## The problem:
Please retype the rows below from the line with "How do I perform: Click Organic" to the line with "pos(124,51)", both included, with no changes.

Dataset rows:
* * * * * * *

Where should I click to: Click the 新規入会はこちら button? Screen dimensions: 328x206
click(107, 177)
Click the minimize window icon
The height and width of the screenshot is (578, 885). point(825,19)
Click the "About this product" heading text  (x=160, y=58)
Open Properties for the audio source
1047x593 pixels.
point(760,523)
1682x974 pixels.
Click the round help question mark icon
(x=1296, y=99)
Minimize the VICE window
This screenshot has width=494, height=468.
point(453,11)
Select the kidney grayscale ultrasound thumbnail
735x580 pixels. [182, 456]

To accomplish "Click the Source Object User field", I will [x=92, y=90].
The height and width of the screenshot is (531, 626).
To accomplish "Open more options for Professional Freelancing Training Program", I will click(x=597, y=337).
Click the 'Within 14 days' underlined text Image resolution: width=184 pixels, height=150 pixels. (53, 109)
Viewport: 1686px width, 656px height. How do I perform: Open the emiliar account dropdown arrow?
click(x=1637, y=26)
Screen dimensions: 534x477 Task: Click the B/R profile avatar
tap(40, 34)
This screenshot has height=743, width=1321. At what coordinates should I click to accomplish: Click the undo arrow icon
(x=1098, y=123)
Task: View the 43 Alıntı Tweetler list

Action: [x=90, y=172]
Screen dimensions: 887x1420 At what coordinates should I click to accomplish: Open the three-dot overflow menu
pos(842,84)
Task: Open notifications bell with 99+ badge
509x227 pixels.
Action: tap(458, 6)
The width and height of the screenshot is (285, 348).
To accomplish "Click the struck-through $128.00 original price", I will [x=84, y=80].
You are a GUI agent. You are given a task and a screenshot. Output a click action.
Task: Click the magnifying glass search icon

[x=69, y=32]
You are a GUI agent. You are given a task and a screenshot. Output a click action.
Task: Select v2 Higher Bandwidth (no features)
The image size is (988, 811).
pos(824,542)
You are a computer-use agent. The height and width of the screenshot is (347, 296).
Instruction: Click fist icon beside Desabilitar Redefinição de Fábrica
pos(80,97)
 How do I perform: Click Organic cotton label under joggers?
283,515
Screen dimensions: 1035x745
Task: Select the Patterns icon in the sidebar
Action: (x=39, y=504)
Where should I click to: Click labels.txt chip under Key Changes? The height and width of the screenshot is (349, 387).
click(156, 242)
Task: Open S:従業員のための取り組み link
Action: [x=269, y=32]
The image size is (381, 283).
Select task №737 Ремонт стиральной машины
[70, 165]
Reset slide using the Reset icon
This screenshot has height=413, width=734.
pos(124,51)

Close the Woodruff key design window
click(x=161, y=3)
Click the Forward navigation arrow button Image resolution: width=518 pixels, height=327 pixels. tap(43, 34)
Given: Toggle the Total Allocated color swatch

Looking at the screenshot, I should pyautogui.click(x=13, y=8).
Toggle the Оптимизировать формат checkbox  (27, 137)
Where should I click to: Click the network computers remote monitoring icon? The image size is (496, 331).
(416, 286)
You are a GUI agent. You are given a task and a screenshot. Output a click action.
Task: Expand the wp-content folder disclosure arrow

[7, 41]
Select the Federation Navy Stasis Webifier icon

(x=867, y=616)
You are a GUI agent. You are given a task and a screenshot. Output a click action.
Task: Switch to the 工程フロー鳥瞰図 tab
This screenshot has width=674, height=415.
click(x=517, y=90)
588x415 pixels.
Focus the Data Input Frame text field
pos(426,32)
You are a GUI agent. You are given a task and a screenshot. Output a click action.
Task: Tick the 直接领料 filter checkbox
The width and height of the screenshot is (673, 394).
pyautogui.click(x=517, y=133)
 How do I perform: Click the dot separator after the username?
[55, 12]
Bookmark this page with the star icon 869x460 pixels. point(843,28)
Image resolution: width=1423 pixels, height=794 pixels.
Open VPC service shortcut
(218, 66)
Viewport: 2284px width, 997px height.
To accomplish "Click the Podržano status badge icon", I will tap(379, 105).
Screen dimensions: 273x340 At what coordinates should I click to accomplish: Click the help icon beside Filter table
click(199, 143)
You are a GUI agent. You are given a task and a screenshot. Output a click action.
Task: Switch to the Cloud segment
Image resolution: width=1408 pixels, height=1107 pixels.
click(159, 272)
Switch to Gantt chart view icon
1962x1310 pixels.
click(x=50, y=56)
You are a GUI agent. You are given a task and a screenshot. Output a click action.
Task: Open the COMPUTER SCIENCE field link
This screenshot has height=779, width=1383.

* * * * * * *

## Task answer:
 How do I perform: Click Organic cotton label under joggers?
283,515
Screen dimensions: 1035x745
Task: Select the Patterns icon in the sidebar
Action: (x=39, y=504)
Where should I click to: Click labels.txt chip under Key Changes? The height and width of the screenshot is (349, 387).
click(156, 242)
Task: Open S:従業員のための取り組み link
Action: [x=269, y=32]
The image size is (381, 283).
Select task №737 Ремонт стиральной машины
[70, 165]
Reset slide using the Reset icon
This screenshot has height=413, width=734.
pos(124,51)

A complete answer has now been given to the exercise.